What is expected:
Identify every line in the records below that contains the word "will", and copy each of those lines.

========

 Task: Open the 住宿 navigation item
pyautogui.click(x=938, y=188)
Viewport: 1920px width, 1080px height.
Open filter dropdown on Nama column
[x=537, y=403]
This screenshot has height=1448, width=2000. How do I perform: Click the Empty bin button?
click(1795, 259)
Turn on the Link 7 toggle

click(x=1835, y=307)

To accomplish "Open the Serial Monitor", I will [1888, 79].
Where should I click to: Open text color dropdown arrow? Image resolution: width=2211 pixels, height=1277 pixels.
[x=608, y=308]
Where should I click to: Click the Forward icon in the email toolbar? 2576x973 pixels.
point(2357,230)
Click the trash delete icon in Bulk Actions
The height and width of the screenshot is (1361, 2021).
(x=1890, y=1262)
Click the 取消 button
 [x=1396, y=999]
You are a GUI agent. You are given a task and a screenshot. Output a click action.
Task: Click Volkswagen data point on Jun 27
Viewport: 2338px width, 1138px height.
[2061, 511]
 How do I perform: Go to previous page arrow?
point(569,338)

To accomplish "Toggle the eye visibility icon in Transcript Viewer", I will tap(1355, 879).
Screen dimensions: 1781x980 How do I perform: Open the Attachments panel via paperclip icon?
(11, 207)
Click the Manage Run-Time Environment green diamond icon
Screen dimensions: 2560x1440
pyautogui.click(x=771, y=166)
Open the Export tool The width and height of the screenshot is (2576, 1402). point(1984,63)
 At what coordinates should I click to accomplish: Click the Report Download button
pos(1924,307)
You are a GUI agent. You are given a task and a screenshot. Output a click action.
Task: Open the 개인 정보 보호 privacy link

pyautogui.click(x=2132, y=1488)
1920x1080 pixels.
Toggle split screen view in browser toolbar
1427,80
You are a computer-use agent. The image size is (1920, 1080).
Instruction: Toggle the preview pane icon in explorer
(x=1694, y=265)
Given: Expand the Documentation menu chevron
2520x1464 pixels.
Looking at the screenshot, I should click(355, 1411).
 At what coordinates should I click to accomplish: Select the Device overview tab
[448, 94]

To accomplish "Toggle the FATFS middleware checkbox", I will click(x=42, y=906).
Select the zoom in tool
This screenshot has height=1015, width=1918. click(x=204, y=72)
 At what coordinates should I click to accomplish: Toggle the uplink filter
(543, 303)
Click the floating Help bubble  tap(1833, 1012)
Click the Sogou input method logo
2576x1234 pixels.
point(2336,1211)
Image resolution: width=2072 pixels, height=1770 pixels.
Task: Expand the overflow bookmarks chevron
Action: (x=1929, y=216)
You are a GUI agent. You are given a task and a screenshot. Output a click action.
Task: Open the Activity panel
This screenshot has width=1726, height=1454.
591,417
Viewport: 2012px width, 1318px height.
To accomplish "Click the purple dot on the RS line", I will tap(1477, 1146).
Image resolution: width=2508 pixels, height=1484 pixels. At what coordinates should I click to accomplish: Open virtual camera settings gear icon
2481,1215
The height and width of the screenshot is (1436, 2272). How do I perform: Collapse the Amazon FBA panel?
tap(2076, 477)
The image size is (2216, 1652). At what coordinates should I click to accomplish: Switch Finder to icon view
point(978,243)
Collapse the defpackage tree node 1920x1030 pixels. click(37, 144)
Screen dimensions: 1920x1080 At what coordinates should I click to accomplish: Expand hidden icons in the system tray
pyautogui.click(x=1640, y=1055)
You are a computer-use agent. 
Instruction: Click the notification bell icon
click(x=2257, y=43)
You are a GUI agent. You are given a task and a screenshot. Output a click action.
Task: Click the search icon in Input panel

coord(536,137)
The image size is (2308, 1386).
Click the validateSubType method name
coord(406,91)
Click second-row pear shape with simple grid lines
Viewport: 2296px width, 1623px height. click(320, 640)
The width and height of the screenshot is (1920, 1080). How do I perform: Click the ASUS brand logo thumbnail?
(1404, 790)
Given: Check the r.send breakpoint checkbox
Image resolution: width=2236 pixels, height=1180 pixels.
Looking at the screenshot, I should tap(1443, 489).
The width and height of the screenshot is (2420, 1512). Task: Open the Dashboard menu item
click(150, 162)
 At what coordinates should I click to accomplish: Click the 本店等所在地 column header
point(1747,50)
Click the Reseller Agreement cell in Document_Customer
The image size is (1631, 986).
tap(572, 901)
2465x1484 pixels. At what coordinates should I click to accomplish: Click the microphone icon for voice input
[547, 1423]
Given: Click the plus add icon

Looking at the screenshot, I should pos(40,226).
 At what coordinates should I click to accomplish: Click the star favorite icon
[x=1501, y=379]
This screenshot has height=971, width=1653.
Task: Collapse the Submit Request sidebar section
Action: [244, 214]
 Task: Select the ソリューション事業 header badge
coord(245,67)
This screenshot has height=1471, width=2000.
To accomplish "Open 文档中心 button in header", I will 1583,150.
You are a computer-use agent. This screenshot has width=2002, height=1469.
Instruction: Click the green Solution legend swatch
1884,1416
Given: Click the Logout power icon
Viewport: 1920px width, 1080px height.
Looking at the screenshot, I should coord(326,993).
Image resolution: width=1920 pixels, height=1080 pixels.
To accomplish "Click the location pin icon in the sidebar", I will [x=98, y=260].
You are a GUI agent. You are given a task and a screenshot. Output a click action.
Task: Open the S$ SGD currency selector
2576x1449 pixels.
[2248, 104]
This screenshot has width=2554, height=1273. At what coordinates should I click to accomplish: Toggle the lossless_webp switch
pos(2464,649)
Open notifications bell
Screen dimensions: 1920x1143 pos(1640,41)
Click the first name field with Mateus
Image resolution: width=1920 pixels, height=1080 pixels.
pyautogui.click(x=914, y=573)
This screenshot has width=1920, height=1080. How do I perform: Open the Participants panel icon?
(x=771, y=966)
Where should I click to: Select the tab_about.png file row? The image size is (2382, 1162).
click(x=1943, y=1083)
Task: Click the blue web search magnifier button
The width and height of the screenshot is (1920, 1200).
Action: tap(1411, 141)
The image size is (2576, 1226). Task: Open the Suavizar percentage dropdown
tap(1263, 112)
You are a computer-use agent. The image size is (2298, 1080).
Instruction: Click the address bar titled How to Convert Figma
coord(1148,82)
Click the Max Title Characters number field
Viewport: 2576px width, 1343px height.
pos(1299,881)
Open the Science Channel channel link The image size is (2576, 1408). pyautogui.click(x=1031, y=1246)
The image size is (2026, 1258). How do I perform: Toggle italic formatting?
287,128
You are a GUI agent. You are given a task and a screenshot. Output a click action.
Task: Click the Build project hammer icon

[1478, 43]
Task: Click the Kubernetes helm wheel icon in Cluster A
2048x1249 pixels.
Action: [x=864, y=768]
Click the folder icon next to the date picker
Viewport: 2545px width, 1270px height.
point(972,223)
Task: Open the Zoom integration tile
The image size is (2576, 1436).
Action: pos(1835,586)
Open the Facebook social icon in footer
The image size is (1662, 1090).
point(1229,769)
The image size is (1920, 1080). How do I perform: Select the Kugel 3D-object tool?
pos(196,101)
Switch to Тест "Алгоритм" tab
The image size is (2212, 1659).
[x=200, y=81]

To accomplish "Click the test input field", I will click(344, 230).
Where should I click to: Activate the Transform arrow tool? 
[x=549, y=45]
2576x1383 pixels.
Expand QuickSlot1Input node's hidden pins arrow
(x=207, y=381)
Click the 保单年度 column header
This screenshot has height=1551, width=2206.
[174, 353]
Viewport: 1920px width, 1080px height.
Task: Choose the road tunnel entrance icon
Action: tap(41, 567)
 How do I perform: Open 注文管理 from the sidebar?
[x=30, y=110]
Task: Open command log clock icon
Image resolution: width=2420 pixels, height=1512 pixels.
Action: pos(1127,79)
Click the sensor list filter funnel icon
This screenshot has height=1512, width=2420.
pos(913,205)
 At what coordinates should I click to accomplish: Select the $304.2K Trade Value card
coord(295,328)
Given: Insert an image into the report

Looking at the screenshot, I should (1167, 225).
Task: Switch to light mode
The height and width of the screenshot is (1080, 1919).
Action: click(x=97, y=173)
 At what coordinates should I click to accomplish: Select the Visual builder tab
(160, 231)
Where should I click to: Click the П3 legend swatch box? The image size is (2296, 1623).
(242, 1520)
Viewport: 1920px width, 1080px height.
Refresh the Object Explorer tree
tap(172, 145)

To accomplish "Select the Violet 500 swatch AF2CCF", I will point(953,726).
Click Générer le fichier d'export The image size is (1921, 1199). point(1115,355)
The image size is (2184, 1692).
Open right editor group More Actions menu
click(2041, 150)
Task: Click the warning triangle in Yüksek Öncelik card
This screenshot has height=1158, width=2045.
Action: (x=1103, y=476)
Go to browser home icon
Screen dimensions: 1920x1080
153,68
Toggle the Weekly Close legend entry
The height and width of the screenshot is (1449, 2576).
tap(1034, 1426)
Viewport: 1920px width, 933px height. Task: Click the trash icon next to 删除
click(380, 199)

========

Answer to the exercise:
To accomplish "Open the Serial Monitor", I will [1888, 79].
To accomplish "Toggle the eye visibility icon in Transcript Viewer", I will tap(1355, 879).
To accomplish "Toggle the FATFS middleware checkbox", I will click(x=42, y=906).
To accomplish "Click the purple dot on the RS line", I will tap(1477, 1146).
To accomplish "Open 文档中心 button in header", I will 1583,150.
To accomplish "Click the location pin icon in the sidebar", I will [x=98, y=260].
To accomplish "Click the test input field", I will click(344, 230).
To accomplish "Select the Violet 500 swatch AF2CCF", I will point(953,726).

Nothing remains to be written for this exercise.